**Your goal**
The lines to reproduce run from the first one below to the line containing "Given: Expand the 슬라이드 레이아웃 chevron", both included. Reproduce them exactly and nothing else.
──────────────────────────────
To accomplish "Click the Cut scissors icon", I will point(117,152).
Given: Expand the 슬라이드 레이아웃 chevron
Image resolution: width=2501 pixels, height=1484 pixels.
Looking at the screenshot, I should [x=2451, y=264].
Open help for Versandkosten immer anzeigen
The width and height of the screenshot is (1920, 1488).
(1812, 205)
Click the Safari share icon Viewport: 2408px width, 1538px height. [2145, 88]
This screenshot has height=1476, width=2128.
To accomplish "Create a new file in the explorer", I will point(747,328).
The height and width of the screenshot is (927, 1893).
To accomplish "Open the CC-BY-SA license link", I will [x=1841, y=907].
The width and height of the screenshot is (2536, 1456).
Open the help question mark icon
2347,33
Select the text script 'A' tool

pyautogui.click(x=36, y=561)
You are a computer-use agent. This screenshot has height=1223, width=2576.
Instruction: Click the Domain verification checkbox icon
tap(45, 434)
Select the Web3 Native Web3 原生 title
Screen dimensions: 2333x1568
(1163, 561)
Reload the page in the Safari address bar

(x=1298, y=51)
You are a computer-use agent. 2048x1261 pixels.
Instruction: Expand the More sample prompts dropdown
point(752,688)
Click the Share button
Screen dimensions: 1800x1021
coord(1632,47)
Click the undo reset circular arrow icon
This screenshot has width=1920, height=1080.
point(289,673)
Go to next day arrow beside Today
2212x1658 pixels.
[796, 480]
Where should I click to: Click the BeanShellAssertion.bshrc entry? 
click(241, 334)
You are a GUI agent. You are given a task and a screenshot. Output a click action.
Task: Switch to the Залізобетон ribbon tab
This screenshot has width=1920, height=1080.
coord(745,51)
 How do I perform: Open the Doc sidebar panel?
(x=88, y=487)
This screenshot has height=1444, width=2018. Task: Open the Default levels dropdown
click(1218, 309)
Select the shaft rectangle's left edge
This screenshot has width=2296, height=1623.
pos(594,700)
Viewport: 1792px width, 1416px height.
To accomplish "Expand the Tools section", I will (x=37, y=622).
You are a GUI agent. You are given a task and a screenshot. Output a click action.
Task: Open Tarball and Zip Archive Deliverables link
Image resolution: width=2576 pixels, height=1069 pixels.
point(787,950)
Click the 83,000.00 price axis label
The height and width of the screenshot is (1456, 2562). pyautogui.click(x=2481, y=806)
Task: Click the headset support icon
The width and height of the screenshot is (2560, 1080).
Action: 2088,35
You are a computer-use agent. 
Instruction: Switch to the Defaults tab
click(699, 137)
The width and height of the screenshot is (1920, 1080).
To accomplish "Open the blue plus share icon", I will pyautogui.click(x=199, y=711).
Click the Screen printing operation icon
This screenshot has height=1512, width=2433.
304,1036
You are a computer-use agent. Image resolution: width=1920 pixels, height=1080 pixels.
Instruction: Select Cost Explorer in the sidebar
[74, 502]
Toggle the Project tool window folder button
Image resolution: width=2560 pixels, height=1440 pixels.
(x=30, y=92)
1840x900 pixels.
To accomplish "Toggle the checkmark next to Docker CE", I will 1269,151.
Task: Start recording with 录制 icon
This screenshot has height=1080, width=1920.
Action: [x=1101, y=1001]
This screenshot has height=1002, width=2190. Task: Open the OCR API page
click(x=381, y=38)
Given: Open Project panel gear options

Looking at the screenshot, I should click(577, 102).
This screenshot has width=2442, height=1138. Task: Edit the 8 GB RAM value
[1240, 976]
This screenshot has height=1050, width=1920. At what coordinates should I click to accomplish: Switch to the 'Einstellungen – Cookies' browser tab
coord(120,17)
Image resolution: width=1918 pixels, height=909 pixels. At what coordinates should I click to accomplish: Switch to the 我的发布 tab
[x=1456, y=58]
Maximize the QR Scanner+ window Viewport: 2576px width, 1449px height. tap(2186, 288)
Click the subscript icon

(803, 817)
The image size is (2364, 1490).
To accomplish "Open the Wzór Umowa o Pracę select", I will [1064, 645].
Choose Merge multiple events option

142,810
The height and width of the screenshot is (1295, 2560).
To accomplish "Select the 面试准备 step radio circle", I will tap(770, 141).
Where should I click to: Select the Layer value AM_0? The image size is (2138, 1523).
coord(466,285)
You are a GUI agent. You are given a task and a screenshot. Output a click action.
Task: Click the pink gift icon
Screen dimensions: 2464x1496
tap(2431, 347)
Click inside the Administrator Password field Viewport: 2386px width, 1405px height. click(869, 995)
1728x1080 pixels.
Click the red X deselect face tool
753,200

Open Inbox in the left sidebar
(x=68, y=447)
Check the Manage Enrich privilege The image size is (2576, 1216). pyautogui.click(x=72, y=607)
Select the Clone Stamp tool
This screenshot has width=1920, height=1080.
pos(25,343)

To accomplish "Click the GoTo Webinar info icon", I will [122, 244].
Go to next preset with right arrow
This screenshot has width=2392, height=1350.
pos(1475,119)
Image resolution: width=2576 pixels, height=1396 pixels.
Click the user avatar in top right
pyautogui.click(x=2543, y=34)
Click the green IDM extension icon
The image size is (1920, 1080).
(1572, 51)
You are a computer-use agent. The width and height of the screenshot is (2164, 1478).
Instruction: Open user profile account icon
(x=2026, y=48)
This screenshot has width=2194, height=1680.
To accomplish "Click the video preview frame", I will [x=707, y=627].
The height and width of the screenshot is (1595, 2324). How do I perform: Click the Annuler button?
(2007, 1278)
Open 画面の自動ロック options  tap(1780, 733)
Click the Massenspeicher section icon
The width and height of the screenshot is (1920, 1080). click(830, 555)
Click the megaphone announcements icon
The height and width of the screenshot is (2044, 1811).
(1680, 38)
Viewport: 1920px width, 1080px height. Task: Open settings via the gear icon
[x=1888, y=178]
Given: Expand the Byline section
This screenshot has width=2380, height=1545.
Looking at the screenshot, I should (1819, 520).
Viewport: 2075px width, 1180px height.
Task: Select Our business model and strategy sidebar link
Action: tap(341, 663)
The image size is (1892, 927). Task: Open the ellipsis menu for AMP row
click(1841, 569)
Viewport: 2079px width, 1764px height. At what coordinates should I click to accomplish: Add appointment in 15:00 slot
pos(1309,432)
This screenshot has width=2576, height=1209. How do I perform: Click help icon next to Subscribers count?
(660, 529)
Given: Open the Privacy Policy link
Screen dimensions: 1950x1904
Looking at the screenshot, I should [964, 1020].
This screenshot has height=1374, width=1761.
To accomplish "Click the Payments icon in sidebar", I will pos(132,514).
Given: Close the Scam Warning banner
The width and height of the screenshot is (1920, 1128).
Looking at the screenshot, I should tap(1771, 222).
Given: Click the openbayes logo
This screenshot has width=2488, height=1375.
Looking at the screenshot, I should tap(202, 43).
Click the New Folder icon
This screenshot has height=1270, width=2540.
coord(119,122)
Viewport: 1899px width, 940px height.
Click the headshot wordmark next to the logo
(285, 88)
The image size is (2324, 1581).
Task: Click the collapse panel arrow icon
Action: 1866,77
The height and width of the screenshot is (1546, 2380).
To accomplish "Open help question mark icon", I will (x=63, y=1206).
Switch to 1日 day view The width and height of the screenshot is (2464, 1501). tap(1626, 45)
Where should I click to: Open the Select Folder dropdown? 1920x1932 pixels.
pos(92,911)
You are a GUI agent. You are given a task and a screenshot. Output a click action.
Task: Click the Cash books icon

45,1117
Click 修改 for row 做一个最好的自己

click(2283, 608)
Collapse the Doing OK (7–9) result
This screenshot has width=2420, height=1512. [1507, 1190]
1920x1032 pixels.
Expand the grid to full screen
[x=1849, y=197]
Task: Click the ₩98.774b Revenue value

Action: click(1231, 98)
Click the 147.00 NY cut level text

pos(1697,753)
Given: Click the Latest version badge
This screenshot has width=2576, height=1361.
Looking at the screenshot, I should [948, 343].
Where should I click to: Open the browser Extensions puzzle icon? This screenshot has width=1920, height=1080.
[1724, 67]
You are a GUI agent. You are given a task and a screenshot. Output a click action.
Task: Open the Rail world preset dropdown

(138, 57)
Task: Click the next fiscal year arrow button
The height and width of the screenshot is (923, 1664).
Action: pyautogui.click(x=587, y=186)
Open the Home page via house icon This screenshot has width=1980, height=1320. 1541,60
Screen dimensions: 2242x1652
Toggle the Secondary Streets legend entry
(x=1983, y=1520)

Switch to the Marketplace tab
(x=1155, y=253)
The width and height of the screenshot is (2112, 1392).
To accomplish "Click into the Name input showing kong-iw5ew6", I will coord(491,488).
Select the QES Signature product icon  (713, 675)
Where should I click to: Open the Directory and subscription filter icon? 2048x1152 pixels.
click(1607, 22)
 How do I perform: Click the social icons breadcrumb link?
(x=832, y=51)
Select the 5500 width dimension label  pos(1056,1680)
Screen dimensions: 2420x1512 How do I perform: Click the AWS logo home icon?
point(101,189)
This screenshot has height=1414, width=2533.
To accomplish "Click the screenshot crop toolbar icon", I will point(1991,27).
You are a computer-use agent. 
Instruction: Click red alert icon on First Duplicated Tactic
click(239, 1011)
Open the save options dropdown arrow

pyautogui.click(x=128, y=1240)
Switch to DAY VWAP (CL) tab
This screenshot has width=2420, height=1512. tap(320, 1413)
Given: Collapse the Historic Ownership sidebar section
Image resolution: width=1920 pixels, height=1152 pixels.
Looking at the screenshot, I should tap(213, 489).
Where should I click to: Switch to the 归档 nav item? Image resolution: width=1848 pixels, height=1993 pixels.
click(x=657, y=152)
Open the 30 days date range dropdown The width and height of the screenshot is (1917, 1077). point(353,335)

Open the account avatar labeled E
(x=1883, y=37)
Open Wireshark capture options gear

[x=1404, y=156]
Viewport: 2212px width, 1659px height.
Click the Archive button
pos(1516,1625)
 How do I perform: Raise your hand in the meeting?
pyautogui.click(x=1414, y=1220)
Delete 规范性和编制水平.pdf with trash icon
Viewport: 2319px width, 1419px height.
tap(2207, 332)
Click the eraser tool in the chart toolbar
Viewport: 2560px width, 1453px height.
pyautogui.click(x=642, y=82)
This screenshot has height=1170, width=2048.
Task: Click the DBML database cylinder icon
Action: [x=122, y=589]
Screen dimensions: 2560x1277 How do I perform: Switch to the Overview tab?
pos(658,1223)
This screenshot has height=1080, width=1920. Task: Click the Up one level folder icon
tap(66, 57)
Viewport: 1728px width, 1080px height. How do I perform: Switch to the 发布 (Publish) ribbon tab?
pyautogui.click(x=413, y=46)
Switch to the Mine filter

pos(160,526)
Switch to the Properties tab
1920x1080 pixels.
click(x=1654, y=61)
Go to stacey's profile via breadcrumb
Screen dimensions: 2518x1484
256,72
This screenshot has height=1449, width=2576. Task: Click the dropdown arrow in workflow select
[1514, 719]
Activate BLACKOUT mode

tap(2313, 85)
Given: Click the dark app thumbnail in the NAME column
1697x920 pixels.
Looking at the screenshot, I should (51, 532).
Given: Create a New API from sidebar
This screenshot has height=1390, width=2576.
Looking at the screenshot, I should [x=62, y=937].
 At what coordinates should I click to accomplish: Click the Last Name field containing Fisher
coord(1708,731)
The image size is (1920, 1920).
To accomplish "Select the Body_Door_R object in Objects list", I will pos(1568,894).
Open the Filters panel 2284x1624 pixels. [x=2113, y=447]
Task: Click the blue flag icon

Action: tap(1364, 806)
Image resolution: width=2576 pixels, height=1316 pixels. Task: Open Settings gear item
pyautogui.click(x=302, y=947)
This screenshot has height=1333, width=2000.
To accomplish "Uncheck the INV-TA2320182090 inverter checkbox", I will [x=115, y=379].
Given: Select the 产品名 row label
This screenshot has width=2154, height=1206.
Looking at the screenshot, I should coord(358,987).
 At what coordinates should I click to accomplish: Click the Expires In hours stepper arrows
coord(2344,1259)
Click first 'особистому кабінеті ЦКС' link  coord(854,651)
──────────────────────────────
**Expected answer**
To accomplish "Click the Cut scissors icon", I will point(117,152).
Given: Expand the 슬라이드 레이아웃 chevron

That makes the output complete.